Dead runway gets a new life

  • Published
  • By Amy Ausley
  • AFCEC Public Affairs
Educators are breathing new life into a dead runway at Dobbins Air Reserve Base, Ga. The unused space is now a training site for several Air Force career fields.

Dobbins donated the runway and several acres of land to the Air Force Reserve Command's Expeditionary Combat Support Training Certification Center in 2001. Now, the ECS-TCC is putting the space to use with help from the Air Force Civil Engineer Center at Tyndall Air Force Base, Fla.

AFCEC manages some of the training programs offered by the ECS-TCC including tractor trailer, crane operator, explosive ordnance disposal, mobile aircraft arresting systems and use of the reverse osmosis water purification unit.

Development of the curriculum is a team effort between AFCEC and the ECS-TCC, said Tech. Sgt. Nate Claudson, a water and fuels instructor at the ECS-TCC.

"They develop our training programs and then we make suggestions," Claudson said. "We get together once or twice a year and go over ideas and make suggestions, then they work with us and develop the programs."
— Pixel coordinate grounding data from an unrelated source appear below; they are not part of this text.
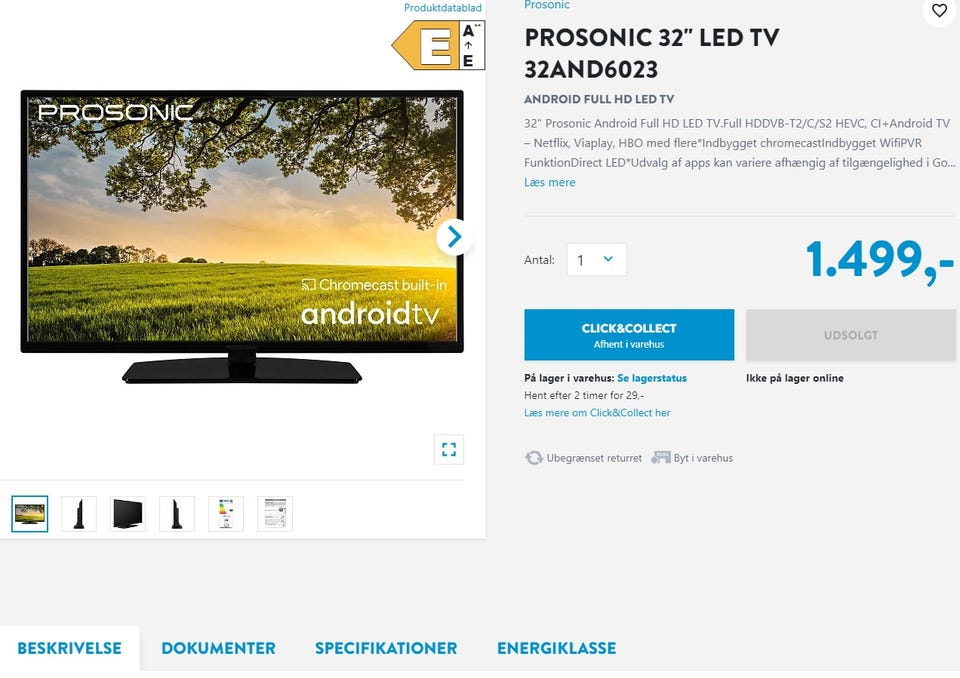Go to the Energiklasse tab
The image size is (960, 678).
point(557,648)

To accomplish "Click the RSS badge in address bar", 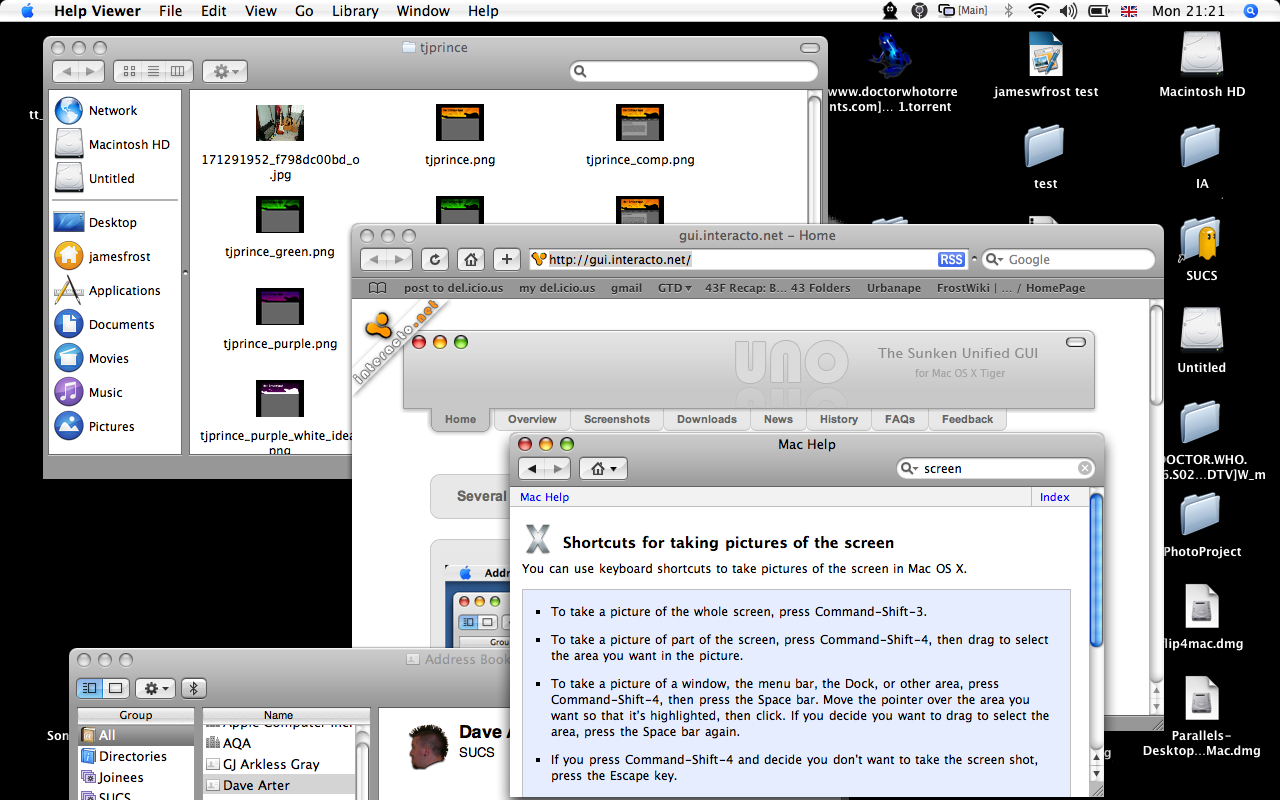I will tap(951, 260).
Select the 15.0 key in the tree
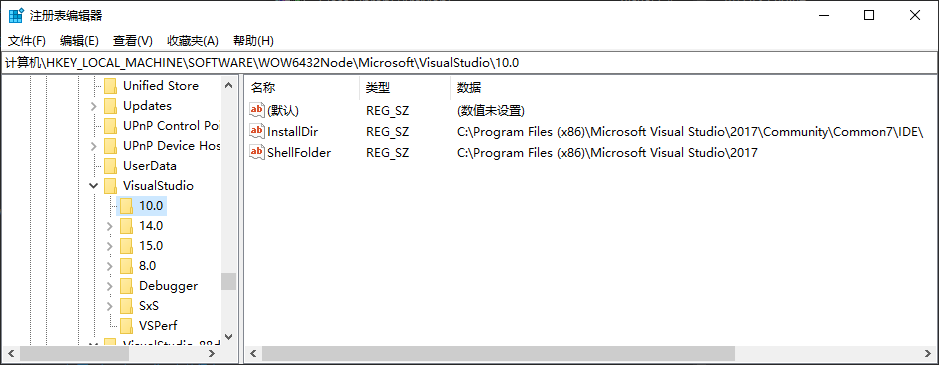This screenshot has width=939, height=365. (x=151, y=246)
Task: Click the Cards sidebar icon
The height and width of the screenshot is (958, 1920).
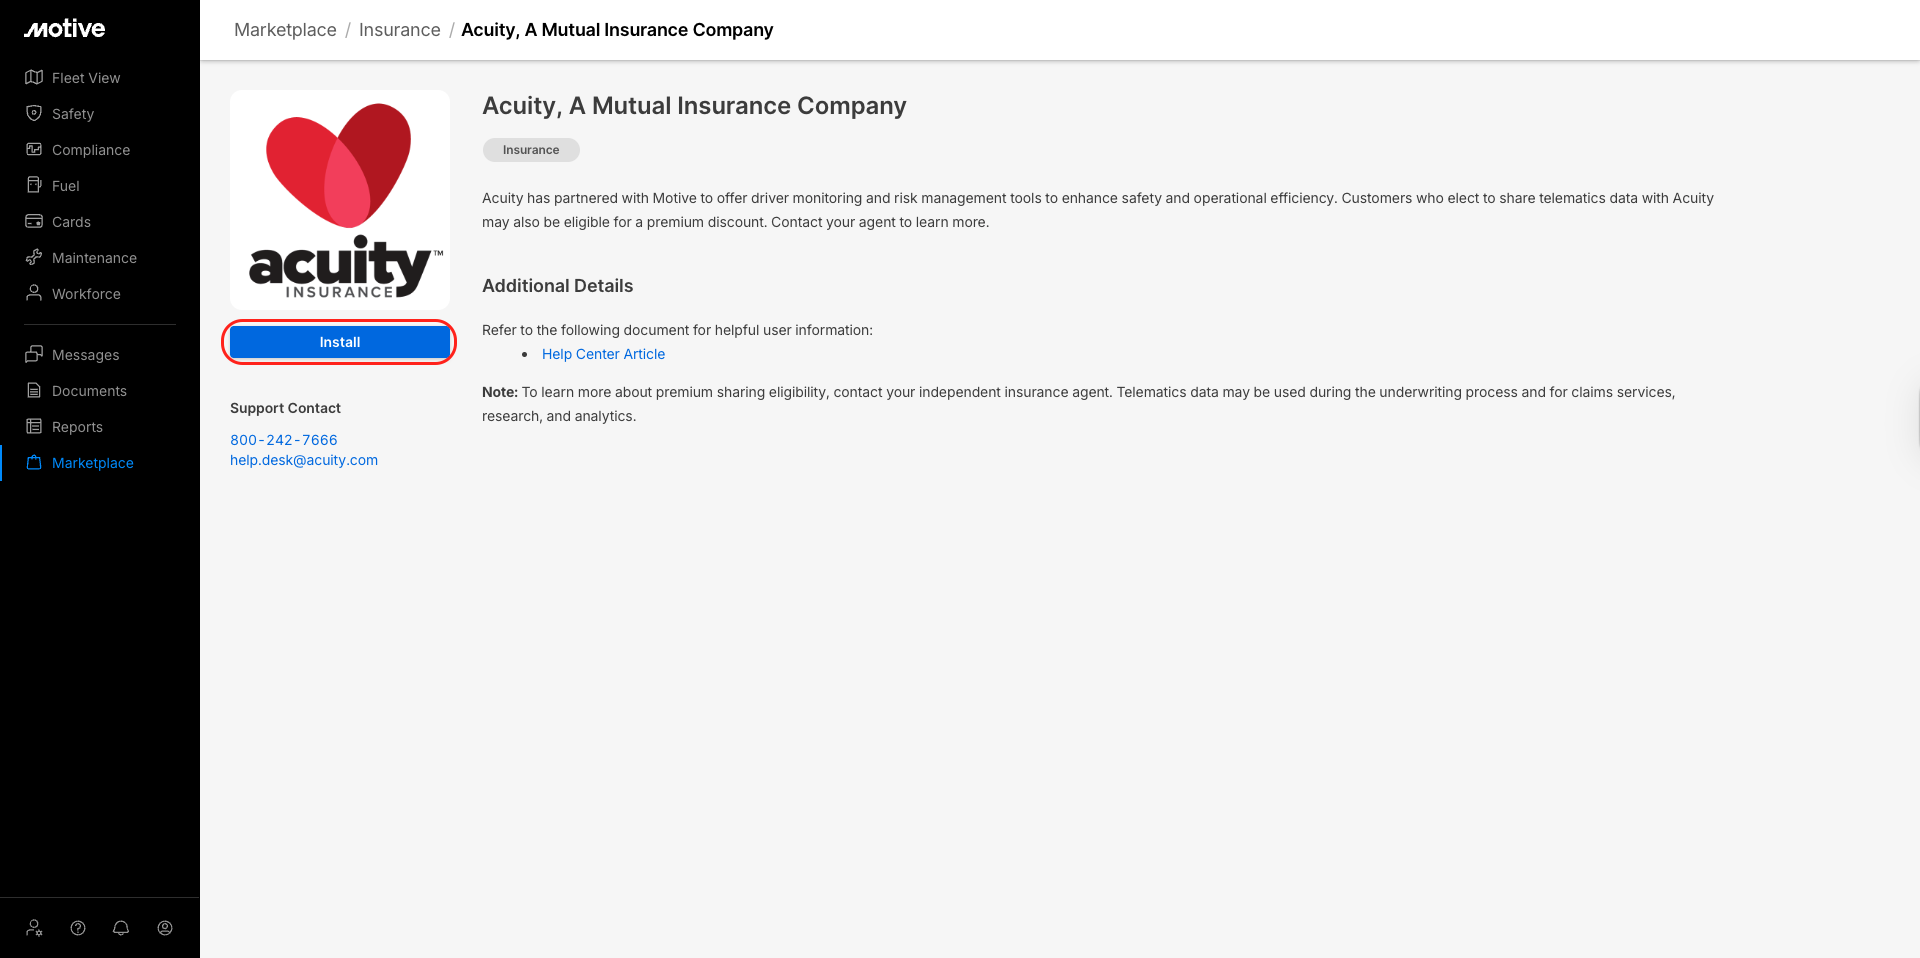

Even though Dobbins is an Air Reserve base, the programs are designed to meet total force training needs across the entire Air Force, said Master Sgt. Zach Fleming, a structure and heavy equipment instructor at the ECS-TCC.

"We're not as constrained as the formal school houses so we're able to flexibly respond to what the units need," Fleming said. "What you see on the runway here are programs we initially developed to meet needs in the Reserve and Guard communities, but now we've extended them out to the total force community."